Consegue-se circular livremente de um lado para o outro sem grandes confusões ou embaraços. Mas toda esta aparente calmaria acabaria dentro de pouco tempo.
Vinte e quatro horas: o recinto enchia a olhos vistos, deixava de se poder ver a totalidade do espaço como há pouco menos de uma hora.
Agora já se vêem mais copos espalhados, a azáfama dentro das barraquinhas é muita, tal como a impaciência dos que estão encostados ao balcão das mesmas à espera das bebidas.
O barulho é imenso. Conversar aqui é uma tarefa impossível. Os ânimos começam a elevar-se: ouvem-se as habituais músicas de curso, os típicos ‘hinos’ às bebidas (e às bebedeiras), numa mistura de sons imperceptíveis.
Enquanto uns se divertem, há grupos que cá estão para trabalhar.

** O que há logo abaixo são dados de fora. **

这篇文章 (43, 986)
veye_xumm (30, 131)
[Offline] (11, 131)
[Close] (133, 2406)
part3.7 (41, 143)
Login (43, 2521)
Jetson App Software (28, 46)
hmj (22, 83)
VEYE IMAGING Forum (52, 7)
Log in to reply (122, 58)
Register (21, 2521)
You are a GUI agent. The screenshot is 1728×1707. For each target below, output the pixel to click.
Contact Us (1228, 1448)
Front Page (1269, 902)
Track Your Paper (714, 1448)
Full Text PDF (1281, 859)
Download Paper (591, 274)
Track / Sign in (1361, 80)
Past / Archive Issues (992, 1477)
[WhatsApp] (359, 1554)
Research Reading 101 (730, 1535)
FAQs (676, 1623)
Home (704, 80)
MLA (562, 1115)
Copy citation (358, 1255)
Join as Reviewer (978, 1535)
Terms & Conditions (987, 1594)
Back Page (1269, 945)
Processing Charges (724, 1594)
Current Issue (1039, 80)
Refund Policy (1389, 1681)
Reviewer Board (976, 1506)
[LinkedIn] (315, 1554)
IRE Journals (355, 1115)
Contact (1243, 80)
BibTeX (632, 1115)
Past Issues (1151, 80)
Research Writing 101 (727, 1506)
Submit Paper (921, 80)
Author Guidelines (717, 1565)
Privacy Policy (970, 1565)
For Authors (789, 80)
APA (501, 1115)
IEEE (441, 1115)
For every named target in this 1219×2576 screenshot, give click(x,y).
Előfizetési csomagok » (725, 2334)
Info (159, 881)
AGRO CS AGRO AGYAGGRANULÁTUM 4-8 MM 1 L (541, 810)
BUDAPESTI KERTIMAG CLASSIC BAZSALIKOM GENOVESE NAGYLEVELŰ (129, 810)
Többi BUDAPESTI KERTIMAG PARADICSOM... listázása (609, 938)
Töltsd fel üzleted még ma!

É o caso dos voluntários da “Gata na Saúde” e do projecto (pioneiro este ano no Enterro da Gata) “Mais saúde, menos riscos”. No meio da multidão instalada seguem, em grupos, distribuindo preservativos, tendo como objectivo esclarecerem as dúvidas dos presentes e de lhes transmitir alguns conselhos chave para que o Enterro da Gata corra pelo melhor. A tarefa não é fácil. Pelo percurso encontram pessoas já alcoolizadas e outras que não estão minimamente interessadas com a mensagem que eles pretendem passar. A propósito, assisti a uma situação que considero caricata, mas desta vez foi a diferença linguística que se manifestou como impedimento. Durante a entrega das caixinhas de preservativos, surge um grupo de colegas estrangeiros, (certamente ERASMUS, não estando por isso familiarizados com estas iniciativas) que, espantados, ficaram a olhar para as caixinhas sem saberem o que aquilo era. Numa tentativa demorada, o grupo de intervenção explicou-lhes do que se tratava. A barreira linguística foi, por fim, ultrapassada, mas com grande esforço.
Copo atrás de copo, a hora vai avançando e os excessos da bebida também. Deve andar por volta das 2 horas e tal da manhã.
Os primeiros socorridos começam a ser encaminhados, senão mesmo arrastados por colegas para a tenda da “Gata na Saúde”. Vão desamparados, mas de copo na mão, o amigo fiel das festas académicas! Porém, quando chegarem à tenda, os efeitos do álcool ou drogas serão atenuados. A festa continua, apesar do vai e vem de alcoolizados que entra e sai da tenda. Afinal é tanta gente que quase nem se dá por isso.
Aparte os que estão na “Gata na Saúde” a serem assistidos por enfermeiros e médicos, ninguém parece querer arredar pé daqui. A música continua em todos os bares e em todas as barraquinhas. O frio e a chuva dão o ar da sua graça, mas isso é mal menor. Ao que me parece os copos aquecem o corpo e a chuva refresca a alma.